**Work to complete:**
Could you retype the stretch from "So is there" through "something to you." in the piece below on how many friends a person needs?

**Extract provided:**
-- Opening Marker --
How many true friends does the average person have in a lifetime?
How many do you need at any given time to be happy?
There’s no straightforward answer to those questions.
Perhaps you’ve heard that it’s 150 (that’s Dunbar’s number which we’ll discuss shortly), or some other amount…
…but this is not an entirely satisfactory answer.
The truth is: the number of friends YOU need right now and across your lifetime is the number of friends YOU are content with.
What’s ‘enough’ for you might be too few or too many for someone else.
And that ‘enough’ number is likely to change depending on which stage of life you are in.
If you’re worried that you don’t have as many friends as you should, ask yourself whether this is a genuine concern based on loneliness or because you believe – or have been told – that you need more.
People can live very happy and peaceful lives with a very small inner circle.
And people can live very unhappy lives despite a very large circle.
So let’s delve a little deeper to discover how many friends is the right number for you.
Dunbar’s Number
After studying the size of the human brain in the 1990s, anthropologist Dr. Robin Dunbar concluded that there is a limit on the number of people with which we can maintain a meaningful social relationship.
That number is 148, though it is often rounded to 150 for ease.
The key word here is meaningful.
You may know the names and faces of many more people than this, but it is unlikely that you’ll be in any real contact with most of them.
But Dunbar has since gone further to explore how emotional closeness influences the way we might categorize those 150 connections.
He suggests that you are likely to have no more than 5 people in your critical top layer – your inner sanctum of companionship.
Depending on where you are in your life, this layer might be made up of parents, siblings, a partner, or best friends.
You might then have up to a further 10 close connections who you see regularly and whom you hold dear. These might be good friends or family members.
The next layer down consists of an additional 35 people whom you often interact with and would consider inviting to a special occasion such as your birthday.
Then there are 100 people who you know relatively well, but who you might not see too much.
Dunbar and his colleagues have investigated the accuracy of these numbers using various means and they seem to stack up on average.
But here’s the limitation to Dunbar’s Number: what good is an average number when an individual like you is asking how many friends they need?
So is there any value in these layers?
Well, yes.
What’s really important is those first two layers: your inner sanctum and your close companions.
These 15 people are the ones who will provide you with much of the emotional wealth that you really need in life.
To different extents and in varying circumstances, these people will bring you the greatest feeling of connection and the biggest potential for happiness.
These are the people you will turn to for support and comfort when you need it.
They are those who really mean something to you.
But as we’re about to explore, this number might be more than some people need and fewer than others would like.
-- Closing Marker --
**Supplied entries:**
-- Opening Marker --
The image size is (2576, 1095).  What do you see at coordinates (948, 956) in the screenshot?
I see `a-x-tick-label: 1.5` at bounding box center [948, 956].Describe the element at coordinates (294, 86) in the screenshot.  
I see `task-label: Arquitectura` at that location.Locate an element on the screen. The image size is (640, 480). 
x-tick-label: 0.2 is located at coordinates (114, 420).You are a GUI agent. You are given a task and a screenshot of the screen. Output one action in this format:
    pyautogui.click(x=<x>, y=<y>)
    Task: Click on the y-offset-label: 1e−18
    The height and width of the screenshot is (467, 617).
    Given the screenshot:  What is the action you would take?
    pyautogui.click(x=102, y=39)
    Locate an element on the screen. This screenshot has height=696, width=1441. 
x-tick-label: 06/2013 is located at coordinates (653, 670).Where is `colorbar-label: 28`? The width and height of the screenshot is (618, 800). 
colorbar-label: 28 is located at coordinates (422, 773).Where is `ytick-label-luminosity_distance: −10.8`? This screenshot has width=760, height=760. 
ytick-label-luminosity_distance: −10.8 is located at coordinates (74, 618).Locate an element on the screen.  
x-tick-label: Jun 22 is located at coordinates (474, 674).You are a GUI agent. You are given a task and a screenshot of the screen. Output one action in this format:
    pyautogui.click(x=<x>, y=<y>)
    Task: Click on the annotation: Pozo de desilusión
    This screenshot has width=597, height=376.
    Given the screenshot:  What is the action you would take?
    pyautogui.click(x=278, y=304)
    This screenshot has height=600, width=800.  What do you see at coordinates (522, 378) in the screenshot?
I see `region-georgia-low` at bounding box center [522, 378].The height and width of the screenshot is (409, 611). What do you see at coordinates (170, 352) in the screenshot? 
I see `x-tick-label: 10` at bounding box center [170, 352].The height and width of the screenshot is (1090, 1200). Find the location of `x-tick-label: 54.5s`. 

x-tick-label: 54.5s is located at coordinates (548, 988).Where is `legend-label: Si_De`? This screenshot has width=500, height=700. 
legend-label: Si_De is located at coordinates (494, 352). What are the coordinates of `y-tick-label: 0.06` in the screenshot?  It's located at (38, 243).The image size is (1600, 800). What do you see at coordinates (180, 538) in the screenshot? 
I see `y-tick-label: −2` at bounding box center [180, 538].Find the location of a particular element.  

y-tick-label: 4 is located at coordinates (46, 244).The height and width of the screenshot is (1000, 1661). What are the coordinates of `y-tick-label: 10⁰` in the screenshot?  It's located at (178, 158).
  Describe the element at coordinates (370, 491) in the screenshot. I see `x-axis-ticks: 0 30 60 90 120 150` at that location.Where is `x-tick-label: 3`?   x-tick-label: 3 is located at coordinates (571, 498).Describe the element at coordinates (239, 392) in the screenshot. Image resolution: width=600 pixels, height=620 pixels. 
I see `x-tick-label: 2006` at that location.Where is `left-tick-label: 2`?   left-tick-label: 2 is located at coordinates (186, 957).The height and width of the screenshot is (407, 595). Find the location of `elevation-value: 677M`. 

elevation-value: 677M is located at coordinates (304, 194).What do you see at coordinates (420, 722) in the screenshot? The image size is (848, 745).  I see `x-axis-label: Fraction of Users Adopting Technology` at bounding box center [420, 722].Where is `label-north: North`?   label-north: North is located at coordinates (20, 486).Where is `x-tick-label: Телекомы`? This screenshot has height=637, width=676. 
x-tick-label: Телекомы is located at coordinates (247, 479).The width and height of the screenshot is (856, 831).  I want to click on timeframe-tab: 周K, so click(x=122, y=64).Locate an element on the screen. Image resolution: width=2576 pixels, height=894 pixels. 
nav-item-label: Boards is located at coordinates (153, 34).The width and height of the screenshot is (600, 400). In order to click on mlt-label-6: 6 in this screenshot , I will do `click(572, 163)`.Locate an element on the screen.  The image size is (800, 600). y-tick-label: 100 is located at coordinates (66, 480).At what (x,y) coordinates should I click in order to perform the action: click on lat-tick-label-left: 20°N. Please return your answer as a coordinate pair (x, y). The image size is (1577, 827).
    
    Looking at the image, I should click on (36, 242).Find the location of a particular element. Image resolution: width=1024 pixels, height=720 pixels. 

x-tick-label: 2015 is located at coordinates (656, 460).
-- Closing Marker --
**Written solution:**
So is there any value in these layers?
Well, yes.
What’s really important is those first two layers: your inner sanctum and your close companions.
These 15 people are the ones who will provide you with much of the emotional wealth that you really need in life.
To different extents and in varying circumstances, these people will bring you the greatest feeling of connection and the biggest potential for happiness.
These are the people you will turn to for support and comfort when you need it.
They are those who really mean something to you.